I called them when I got to work and Dave said everything was great.
                                “Don’t worry,” he said, “we’ll be fine.” So with that, I decided to try
                                and put them out of my mind for a little while and get back to the piles
                                of papers that had built up on my desk for eight weeks.
About an hour later the phone rang. When I heard Dave’s voice on the
                                other end I just about dropped the phone and ran out the door.
                                Something horrible must have happened if he’s calling me, I thought. I
                                yelled into the phone “What happened, is Ryan OK, where are you,
                                where’s Ryan, what’s wrong?”
“Well, we had a little accident,” he said.
“What!” I yelled again into the phone as I was grabbing my keys ready
                                to head out the door.
“Don’t worry, nothing major,” Dave said. “Ryan is fine.”
“OK, well then, what’s wrong?” I asked, trying to calm myself down,
                                as I had begun to elicit some stares from people around my office.
“Well, I was giving Ryan a bath, and that went fine. Then I got him
                                dressed and I was holding him, walking downstairs, when I felt
                                something wet on my chest.
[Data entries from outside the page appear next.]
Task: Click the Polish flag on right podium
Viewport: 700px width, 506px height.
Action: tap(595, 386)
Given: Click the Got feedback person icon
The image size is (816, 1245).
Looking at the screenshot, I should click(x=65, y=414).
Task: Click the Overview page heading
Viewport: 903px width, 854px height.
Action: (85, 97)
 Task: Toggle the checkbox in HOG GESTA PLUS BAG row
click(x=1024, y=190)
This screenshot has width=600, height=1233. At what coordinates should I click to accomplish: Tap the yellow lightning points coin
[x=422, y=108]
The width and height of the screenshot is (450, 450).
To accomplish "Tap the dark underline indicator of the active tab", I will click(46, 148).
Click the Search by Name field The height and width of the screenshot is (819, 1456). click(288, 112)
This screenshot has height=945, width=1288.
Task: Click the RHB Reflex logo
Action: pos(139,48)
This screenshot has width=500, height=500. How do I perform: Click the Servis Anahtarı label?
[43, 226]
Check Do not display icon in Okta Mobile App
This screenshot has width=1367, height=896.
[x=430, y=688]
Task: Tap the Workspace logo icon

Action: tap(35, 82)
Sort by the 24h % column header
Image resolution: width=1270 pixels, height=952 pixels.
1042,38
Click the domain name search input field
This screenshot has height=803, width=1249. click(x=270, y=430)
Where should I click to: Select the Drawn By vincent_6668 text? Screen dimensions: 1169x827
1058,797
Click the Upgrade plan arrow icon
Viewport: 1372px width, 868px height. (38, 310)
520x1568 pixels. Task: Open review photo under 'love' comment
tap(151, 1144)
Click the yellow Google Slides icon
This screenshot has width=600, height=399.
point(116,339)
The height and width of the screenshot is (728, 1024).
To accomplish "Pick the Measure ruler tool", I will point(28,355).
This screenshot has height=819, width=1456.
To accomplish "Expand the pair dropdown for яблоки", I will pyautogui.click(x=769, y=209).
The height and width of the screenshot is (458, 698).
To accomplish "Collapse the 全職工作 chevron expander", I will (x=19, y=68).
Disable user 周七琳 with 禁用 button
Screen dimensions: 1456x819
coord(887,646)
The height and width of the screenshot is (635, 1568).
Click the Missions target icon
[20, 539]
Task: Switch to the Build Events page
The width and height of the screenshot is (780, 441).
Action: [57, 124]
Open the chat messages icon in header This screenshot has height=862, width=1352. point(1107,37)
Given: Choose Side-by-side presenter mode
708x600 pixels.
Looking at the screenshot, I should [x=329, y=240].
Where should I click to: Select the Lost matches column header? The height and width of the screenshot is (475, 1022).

Then Ryan made that face — you know,
                                when he has to poop — and, well, then I felt that on my shirt too.” He
                                hesitated. “I kinda forgot to put his diaper on when I got him dressed
                                after his bath.”
“How could you forget to put his diaper on?” I asked, thinking that
                                maybe this was Dave’s way of making me feel better that I was at work
                                and not at home.
“Well, I’ve never given him a bath before and every time I’ve changed
                                him I’ve taken a diaper off, then put one on immediately after. But this
                                time I was so worried about getting him dressed after his bath I just
                                started to put on his clothes from the pile that you left out for us, and I
                                guess I just forgot.”
I wasn’t sure whether to laugh or cry now — I mean, I just couldn’t
                                understand how someone could forget to put a diaper on an 8-week-old
                                child. Wasn’t this one of the first things we learned in that parenting
                                class we took, how to change a diaper? If a daycare provider were
                                telling me this story I would have stormed out right then and there,
                                picked up Ryan and never gone back. But this wasn’t just a daycare
                                provider, it was my husband and Ryan’s father.
I took a deep breath and laughed. Dave seemed relieved that I was
                                laughing, and he laughed, too.
“I’m glad you left more clothes out,” he said, “but I swear, this time I
                                remembered to put a diaper on.”
“You put the diaper on Ryan, right?” I said, just to get one last zing in.
“Funny, Kathy, very funny,” he said.
We now have a second child, a little girl named Hannah. I am still
                                working full time and Dave is still taking care of the kids three days a
                                week. Dave always tells me that he feels so lucky to be able to spend so
                                much time with the kids, even if he doesn’t do things exactly the way I
                                might like him to. He has never forgotten to put on a diaper again,
                                though he still needs some improvement with putting on Hannah’s
                                clothes the right way. But it’s nothing major. As a friend of mine said
                                to me recently, no one has been scarred for life from wearing their
                                clothes backwards.